Count the rows below that contain the string "height", treating uppercase and lowercase as different, and reply with only the number.

-- start Data listing --

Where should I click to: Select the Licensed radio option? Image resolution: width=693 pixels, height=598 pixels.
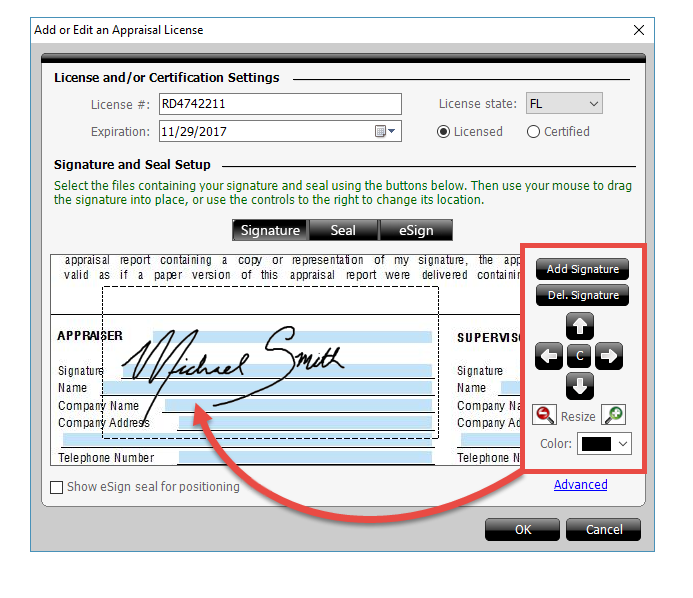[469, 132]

-- end Data listing --
-- start Data listing --

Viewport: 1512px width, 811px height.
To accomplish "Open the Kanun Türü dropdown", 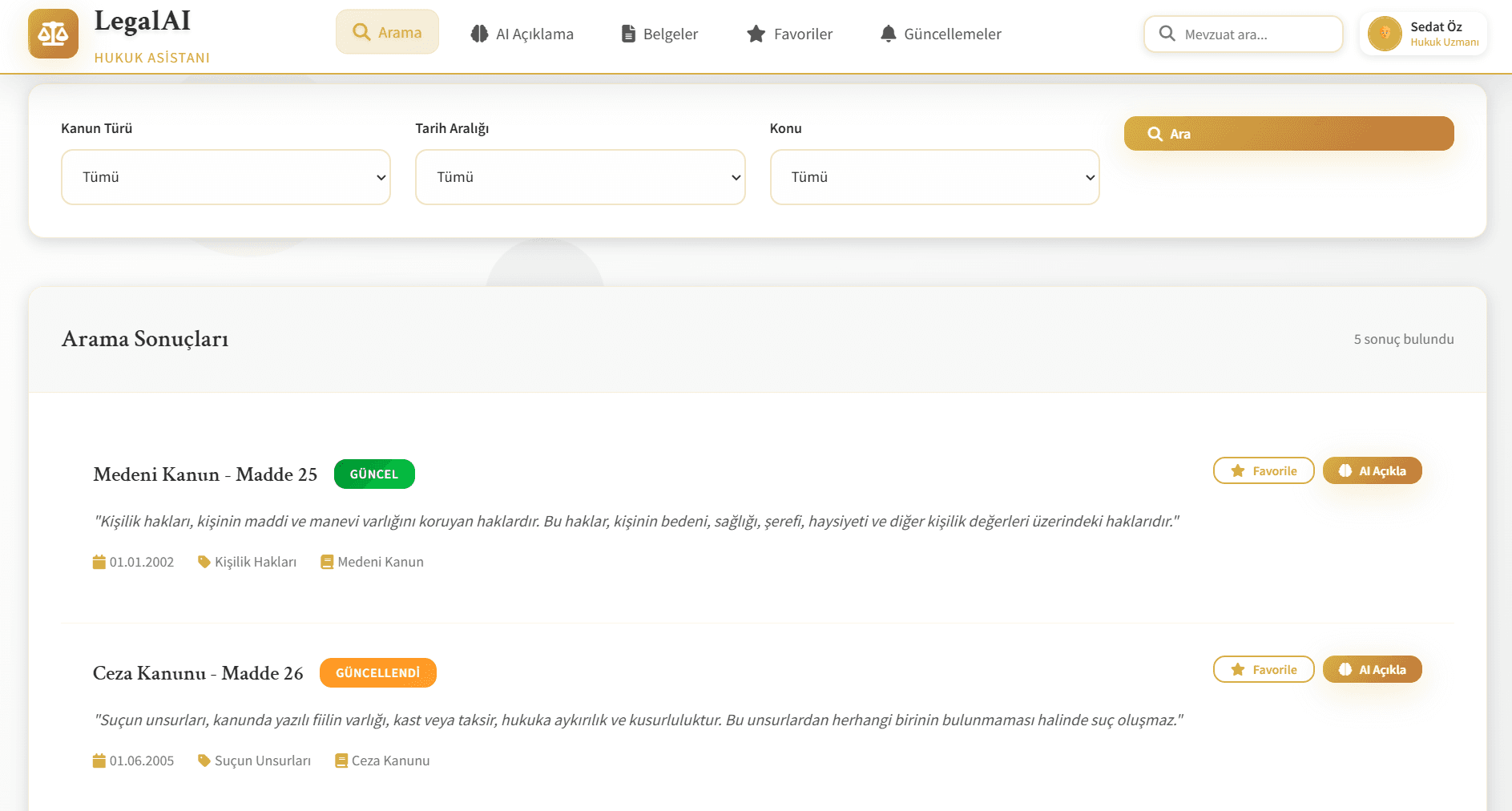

-- end Data listing --
-- start Data listing --

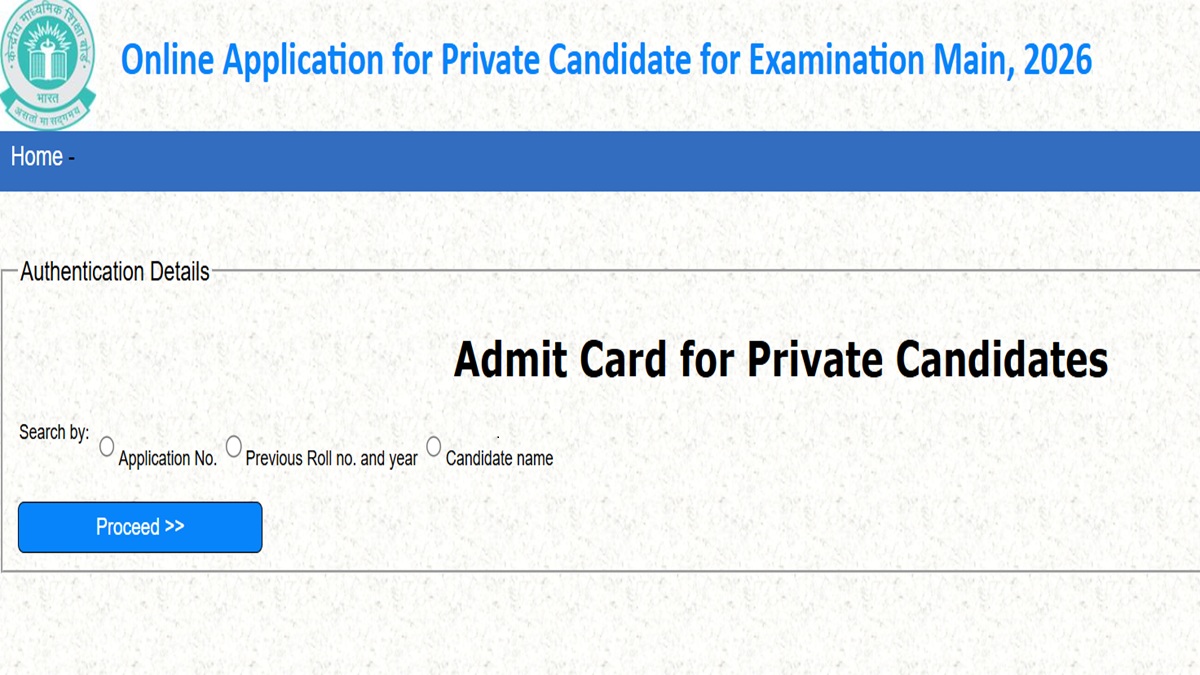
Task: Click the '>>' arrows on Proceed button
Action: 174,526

-- end Data listing --

Written solution: 2